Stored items
━━━━━━
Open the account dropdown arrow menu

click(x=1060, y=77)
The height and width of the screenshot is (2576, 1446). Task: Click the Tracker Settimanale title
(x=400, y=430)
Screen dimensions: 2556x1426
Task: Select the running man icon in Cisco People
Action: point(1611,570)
━━━━━━
## Task brief
Can you reproduce each of these lines word for word?

## Full solution
Open the account dropdown arrow menu

click(x=1060, y=77)
The height and width of the screenshot is (2576, 1446). Task: Click the Tracker Settimanale title
(x=400, y=430)
Screen dimensions: 2556x1426
Task: Select the running man icon in Cisco People
Action: point(1611,570)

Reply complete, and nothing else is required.